La désintrication des enjeux est impossible dans le cadre d'une politique impériale et de domination aux modulations mutantes. L’unique alternative est celle du changement irréversible des rapports de force initié par la contre-offensive israélienne. La vigueur du mouvement de contestation en Iran, le renforcement des politiques de répression, la mise au rancart des tendances réformistes au sein du régime iranien minimisent les chances d’une solution négociée et privilégient la probabilité d’une guerre entre Israël, l'Iran et les USA. 

La communauté chiite libanaise est désormais otage des choix politiques et idéologiques de la stratégie de subversion chiite sur le plan régional et se situe dans des rapports d’extériorité et de conflictualité diffuse par rapport à la communauté nationale libanaise. Il est du ressort de la communauté chiite de trancher et de mettre fin aux équivoques d’un positionnement résolument agonistique. 

Le sommet interarabe sur Gaza est une démarche inédite qui pourrait aider les Palestiniens à récupérer leur autonomie politique et morale en se distanciant de la politique de puissance iranienne et des multiples avatars d’une usurpation dûment consentie par les mouvances politiques en milieu palestinien. La volonté de sabotage du régime iranien, le rejet du processus de normalisation par le Hamas et consorts, les équivoques de la déclaration interétatique et l’absence d’une plateforme palestinienne unifiée sont fortement compromettants et risquent de dérailler les politiques de réconciliation à maints niveaux. 

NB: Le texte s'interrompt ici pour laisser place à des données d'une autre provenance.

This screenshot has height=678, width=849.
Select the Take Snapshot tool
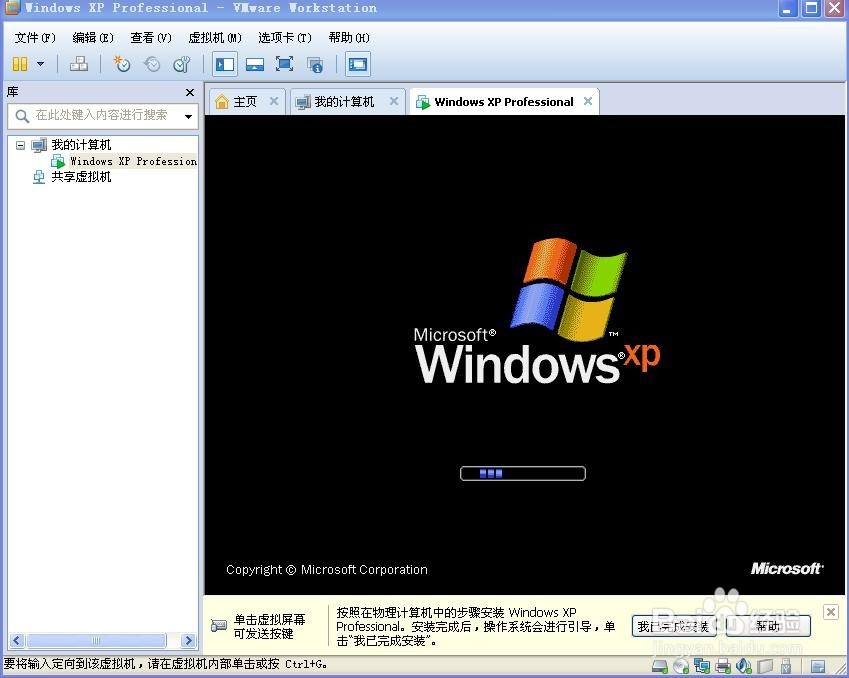(120, 64)
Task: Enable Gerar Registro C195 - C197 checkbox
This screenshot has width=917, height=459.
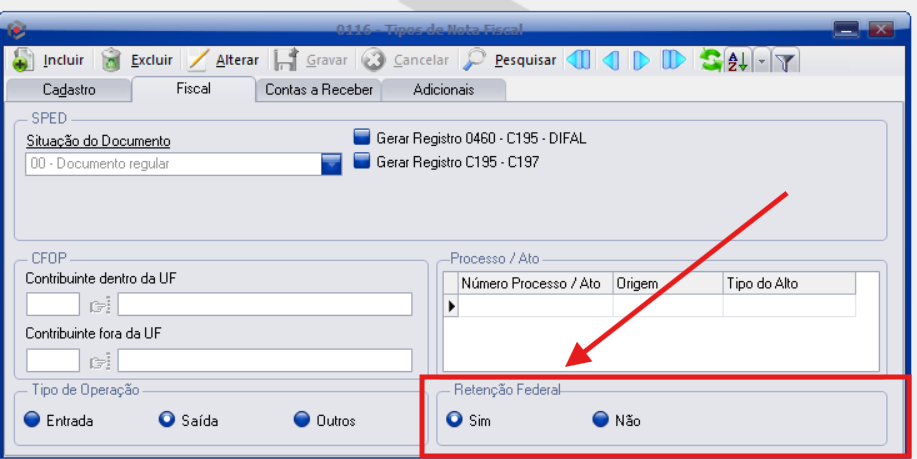Action: click(x=362, y=161)
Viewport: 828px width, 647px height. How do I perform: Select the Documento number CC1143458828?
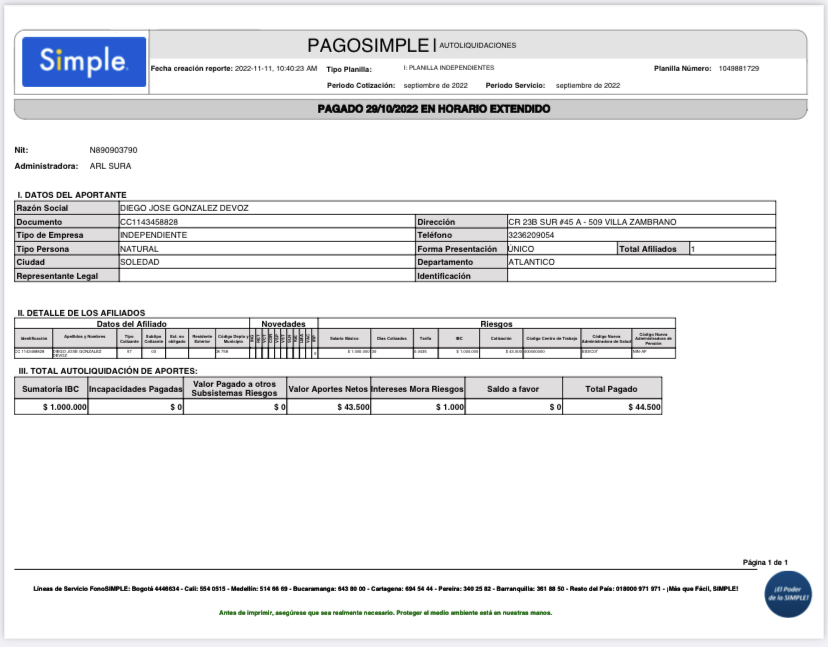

La politique iranienne et ses mandataires en milieux palestiniens sont des obstacles de taille qui finiront par préempter les chances de normalisation et par promouvoir les courants extrémistes en milieux israéliens. Au-delà de la variable palestinienne, le sommet arabe est un chemin obligé afin de casser les verrouillages d’un système interétatique bloqué et de promouvoir un narratif qui mette fin à des régimes endémiques de conflictualité. 

La libéralisation en cours en Syrie évolue dans des directions multiples en dépit et malgré tous les risques qui l’enveloppent de toutes parts. Néanmoins, elle a jusque-là failli à aborder la question ethno-nationale et à repenser les questions de gouvernance démocratique et ses rapports avec les régimes fédéraux. Le monolithisme idéologique hérité du nationalisme arabe, de l’islamisme et des registres scripturaires de l’islam classique s’érige en facteur dirimant. S’ajoutent à cela les rivalités stratégiques régionales et leurs incidences sur la possibilité d’un dialogue politique en vue d’arrêter des choix politiques internes. Les extraversions multiples du champ politique sont loin de favoriser des solutions négociées et de garantir l’intégrité d’une hypothétique communauté nationale.

Le scénario irakien reproduit à l’identique les impasses des contextes proche-orientaux. La segmentation du contexte irakien et ses instrumentalisations multiples remettent en question le fédéralisme irakien au profit des scénarios de guerre civile et du chaos. 

Cette grille de lecture et ses variants multiples ne sont pas rassurants quant à l’éventualité des schémas démocratiques et à leur prégnance dans un univers qui évolue dans des vides normatifs qui rendent improbable toute possibilité de scénarios iréniques.